Task prompt: Would you reproduce exactly the lines below from the one holding "Click the 应用 apply button" through the one holding "Like Semyon Efimov's comment", inclusive, and no others?

----- Data section

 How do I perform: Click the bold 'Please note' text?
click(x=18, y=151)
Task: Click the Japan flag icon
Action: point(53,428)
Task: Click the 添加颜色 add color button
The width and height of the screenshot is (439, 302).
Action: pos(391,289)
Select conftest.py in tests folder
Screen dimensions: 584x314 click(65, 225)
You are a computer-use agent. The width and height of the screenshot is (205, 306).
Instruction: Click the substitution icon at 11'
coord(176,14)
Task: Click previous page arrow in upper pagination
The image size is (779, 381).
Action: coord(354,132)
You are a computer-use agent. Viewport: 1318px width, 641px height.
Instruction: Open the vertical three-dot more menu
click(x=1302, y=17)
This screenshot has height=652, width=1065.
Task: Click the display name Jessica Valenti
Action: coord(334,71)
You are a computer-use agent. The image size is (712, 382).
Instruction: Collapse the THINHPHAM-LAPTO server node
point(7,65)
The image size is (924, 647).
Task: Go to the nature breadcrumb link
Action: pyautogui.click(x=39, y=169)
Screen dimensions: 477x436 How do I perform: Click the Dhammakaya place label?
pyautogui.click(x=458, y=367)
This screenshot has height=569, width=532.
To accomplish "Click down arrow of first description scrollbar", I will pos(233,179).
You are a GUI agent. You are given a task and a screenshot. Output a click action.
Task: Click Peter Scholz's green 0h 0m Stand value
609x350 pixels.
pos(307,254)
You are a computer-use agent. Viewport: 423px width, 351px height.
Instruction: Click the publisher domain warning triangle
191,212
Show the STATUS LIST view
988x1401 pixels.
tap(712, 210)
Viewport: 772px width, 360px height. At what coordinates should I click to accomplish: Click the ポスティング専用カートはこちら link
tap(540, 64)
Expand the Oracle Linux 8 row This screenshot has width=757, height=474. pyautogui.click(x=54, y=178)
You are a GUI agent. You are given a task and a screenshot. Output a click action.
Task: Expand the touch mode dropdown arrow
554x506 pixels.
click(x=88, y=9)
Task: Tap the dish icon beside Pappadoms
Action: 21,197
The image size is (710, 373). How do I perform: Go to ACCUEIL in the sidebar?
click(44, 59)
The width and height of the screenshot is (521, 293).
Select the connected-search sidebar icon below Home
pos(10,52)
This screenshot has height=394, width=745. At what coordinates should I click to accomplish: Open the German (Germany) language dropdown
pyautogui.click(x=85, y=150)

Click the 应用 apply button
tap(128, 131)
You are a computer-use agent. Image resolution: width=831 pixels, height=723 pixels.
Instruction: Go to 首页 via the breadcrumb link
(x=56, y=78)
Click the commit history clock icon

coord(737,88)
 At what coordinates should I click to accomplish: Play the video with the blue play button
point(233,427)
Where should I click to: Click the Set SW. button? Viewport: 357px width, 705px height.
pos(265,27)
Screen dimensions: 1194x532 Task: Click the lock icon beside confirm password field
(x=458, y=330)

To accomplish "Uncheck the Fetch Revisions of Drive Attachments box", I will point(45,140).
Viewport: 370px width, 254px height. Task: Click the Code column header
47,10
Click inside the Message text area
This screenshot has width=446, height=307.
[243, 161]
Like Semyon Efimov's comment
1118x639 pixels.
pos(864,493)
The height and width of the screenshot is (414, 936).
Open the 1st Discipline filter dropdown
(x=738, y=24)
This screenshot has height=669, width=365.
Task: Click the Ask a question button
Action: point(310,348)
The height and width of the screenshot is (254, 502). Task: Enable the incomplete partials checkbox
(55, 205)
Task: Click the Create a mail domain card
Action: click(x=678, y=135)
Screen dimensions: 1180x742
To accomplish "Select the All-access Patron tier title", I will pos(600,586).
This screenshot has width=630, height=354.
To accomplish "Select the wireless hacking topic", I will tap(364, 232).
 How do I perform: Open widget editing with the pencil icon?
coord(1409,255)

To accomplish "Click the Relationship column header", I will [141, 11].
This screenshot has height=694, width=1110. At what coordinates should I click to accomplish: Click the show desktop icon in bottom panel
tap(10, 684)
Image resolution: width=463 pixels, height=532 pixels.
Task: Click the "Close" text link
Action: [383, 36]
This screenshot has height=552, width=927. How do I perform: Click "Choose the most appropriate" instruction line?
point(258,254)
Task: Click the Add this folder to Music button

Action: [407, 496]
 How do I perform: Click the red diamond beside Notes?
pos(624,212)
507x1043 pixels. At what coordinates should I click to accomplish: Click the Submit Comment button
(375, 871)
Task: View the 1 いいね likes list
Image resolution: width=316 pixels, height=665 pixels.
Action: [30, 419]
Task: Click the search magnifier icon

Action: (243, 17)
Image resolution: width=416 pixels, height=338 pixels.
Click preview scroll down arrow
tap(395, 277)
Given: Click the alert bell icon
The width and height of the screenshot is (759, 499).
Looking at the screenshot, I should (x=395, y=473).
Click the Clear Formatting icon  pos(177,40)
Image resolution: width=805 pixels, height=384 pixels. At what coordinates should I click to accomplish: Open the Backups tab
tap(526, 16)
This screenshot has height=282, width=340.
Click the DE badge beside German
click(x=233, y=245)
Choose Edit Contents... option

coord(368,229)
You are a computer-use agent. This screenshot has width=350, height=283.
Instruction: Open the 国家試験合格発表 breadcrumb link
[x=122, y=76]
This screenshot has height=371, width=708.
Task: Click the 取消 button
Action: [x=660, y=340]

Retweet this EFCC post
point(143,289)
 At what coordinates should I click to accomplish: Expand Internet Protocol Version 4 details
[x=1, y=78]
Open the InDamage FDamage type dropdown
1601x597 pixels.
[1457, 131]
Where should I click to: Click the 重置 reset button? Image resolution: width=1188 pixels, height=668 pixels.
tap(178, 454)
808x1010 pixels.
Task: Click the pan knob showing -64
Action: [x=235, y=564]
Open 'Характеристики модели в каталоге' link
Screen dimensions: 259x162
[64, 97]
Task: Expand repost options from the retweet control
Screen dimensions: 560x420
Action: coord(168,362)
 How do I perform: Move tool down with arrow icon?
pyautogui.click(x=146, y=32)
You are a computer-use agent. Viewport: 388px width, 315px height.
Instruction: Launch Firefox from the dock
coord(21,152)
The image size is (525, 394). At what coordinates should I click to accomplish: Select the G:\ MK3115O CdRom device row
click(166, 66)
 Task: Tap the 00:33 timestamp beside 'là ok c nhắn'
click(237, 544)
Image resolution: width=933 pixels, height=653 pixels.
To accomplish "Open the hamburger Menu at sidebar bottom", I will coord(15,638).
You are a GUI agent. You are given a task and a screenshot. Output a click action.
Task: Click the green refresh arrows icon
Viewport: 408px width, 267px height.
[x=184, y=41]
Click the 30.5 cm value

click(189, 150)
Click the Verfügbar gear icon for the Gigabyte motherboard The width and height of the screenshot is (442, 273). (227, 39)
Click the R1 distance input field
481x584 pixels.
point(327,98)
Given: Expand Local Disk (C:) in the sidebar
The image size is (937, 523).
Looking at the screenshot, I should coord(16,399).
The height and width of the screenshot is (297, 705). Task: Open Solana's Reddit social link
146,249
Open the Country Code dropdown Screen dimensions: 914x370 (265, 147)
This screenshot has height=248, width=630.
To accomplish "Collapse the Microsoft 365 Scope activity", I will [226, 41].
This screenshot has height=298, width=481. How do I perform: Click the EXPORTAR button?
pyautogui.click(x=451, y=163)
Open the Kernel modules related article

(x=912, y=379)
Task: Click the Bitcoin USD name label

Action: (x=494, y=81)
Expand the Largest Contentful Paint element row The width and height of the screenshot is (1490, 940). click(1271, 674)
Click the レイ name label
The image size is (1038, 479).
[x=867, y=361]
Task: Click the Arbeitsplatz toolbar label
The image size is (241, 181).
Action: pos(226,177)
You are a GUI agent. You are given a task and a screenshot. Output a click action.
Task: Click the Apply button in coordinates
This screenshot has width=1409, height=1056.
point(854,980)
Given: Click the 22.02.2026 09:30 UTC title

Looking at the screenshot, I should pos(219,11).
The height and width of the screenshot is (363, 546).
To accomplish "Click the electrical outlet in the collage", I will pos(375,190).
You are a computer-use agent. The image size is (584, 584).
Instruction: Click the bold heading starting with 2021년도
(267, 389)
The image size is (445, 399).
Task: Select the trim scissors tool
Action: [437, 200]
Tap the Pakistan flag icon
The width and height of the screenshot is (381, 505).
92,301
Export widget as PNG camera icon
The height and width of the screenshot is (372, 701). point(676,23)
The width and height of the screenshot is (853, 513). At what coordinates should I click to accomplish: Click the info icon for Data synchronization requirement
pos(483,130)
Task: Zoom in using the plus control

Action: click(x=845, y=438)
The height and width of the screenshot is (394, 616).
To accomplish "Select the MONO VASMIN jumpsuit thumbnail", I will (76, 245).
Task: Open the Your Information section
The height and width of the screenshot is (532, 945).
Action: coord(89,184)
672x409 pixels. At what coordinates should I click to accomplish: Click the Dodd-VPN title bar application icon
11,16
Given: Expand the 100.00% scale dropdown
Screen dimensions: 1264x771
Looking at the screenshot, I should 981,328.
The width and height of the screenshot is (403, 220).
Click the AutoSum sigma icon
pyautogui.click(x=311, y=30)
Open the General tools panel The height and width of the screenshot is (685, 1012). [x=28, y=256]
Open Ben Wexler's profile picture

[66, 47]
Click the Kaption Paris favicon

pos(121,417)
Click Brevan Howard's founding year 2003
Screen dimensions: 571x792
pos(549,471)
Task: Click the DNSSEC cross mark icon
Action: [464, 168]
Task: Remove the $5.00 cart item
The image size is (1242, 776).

----------

Your response:
Click the 应用 apply button
tap(128, 131)
You are a computer-use agent. Image resolution: width=831 pixels, height=723 pixels.
Instruction: Go to 首页 via the breadcrumb link
(x=56, y=78)
Click the commit history clock icon

coord(737,88)
 At what coordinates should I click to accomplish: Play the video with the blue play button
point(233,427)
Where should I click to: Click the Set SW. button? Viewport: 357px width, 705px height.
pos(265,27)
Screen dimensions: 1194x532 Task: Click the lock icon beside confirm password field
(x=458, y=330)

To accomplish "Uncheck the Fetch Revisions of Drive Attachments box", I will point(45,140).
Viewport: 370px width, 254px height. Task: Click the Code column header
47,10
Click inside the Message text area
This screenshot has width=446, height=307.
[243, 161]
Like Semyon Efimov's comment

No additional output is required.